Valor Water Analytics
Our Team: Jingjue Wang, Kunal Kotian
Goal: Students trained a recurrent neural network to forecast water consumption and flagged unusual water meter readings by comparing the deviation of forecasts from true values. They wrote production code for a pipeline to extract and transform data, train deep learning models using TensorFlow, and generate forecasts for several water consumption time series.
Vida Health
Our Team: Nishan Madawanarachchi, Chengcheng Xu
Goal: Students predicted weight loss among customers using linear regression with R. On another project, they used logistic regression in Python to predict the urgency level of clients' messages using logistic regression in Python.
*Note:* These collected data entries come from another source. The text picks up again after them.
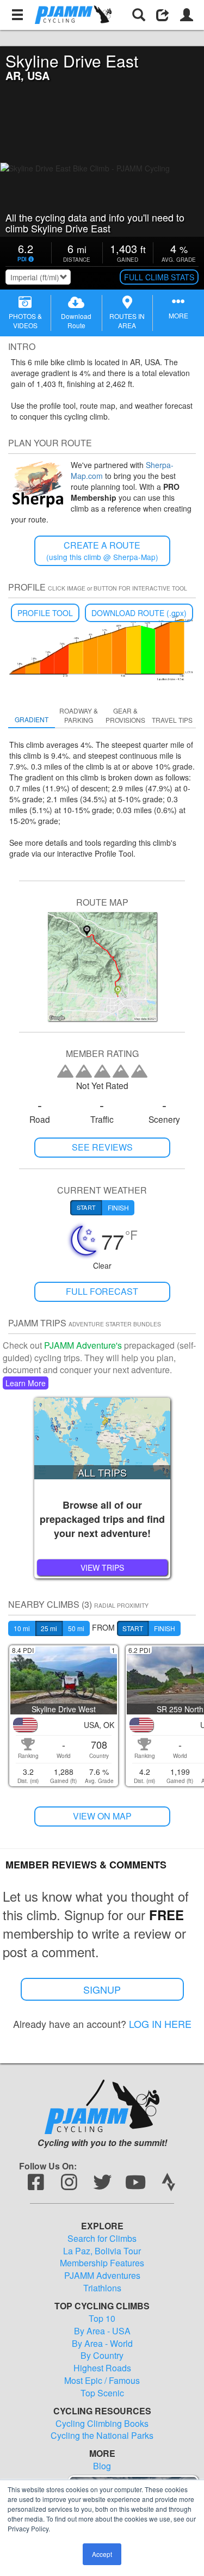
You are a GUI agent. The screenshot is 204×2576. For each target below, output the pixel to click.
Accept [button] (102, 2554)
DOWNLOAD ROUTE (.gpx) (139, 612)
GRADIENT (31, 719)
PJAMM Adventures (102, 2276)
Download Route (76, 320)
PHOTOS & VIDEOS (25, 320)
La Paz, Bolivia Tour (102, 2251)
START (132, 1628)
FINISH (164, 1628)
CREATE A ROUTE (102, 550)
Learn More (25, 1383)
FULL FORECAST (102, 1291)
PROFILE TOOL (45, 612)
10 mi (22, 1628)
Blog (102, 2466)
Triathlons (102, 2288)
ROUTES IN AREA (127, 320)
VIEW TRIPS (102, 1567)
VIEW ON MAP (102, 1816)
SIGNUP (102, 1989)
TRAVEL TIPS (172, 719)
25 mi (49, 1628)
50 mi (76, 1628)
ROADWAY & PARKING (78, 715)
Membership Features (102, 2263)
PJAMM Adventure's (83, 1345)
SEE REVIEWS (102, 1147)
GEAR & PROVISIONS (125, 715)
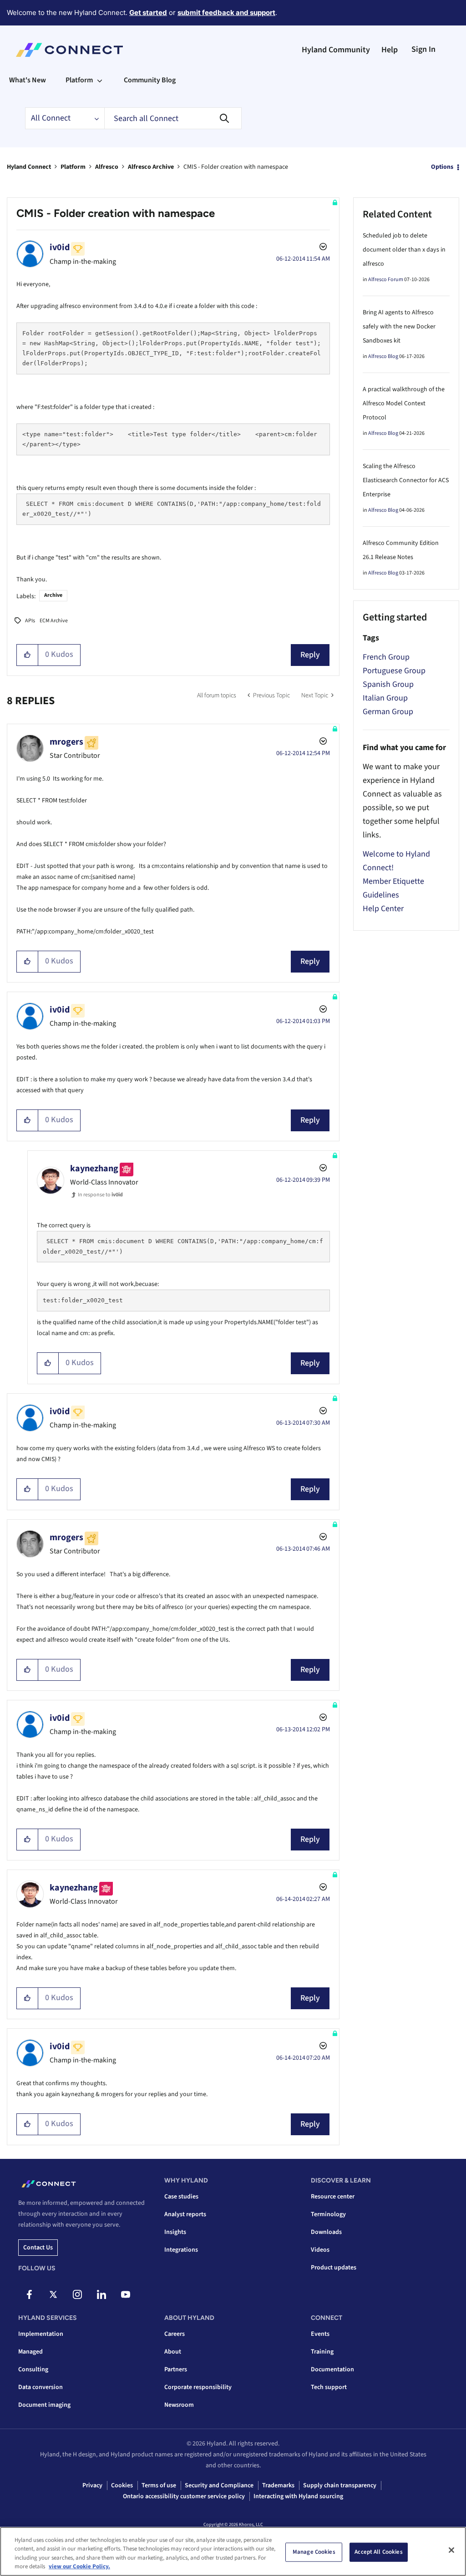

They also built a chat bot which aimed to help new users with the onboarding process.
Voodoo Sports
Our Team: Ford Higgins, Ian Pieter Smeenk
Goal: Students contributed to a 'football genome' project for stylistic classification of teams using Python. They built a college basketball statistical model that builds on top of existing models in order to improve them and designed tools for football coaches to use to as an aid in scouting opposing teams. These projects were completed using Python, R, SQL and D3.js.
Vungle
Our Team: Deena Liz John, Patrick Yang
Goal: Students used Python, SQL and Looker to implement A:B testing at Vungle, revolving around the comparison of different ad templates, levels of compression, and more. They also aided in the development of an in-house A:B testing platform.
Wiser Solution
Our Team: Liz Chen, Yu Tian
Goal: Students developed an end-to-end pipeline in Python using computer vision and deep learning technologies for a company promotional product to recognize online promotions from images. On another project, they deployed REST APIs into production and designed experiments to compare the results from different methods.
Xoom
Our Team: Vanessa Zheng
Goal: Students developed fraud detection models on a high-dimensional imbalanced dataset using Python. On another project, they devised and evaluated global risk metrics to monitor, condition and strengthen fraud models with SQL & Python.
Zipcar
Our Team: Sri Santhosh Hari
Goal: Students used time series techniques to forecast customer churn. Additionally, they used machine learning techniques like Random Forest and XGBoost to identify key features affecting bookings to predict members' likelihood of booking a car.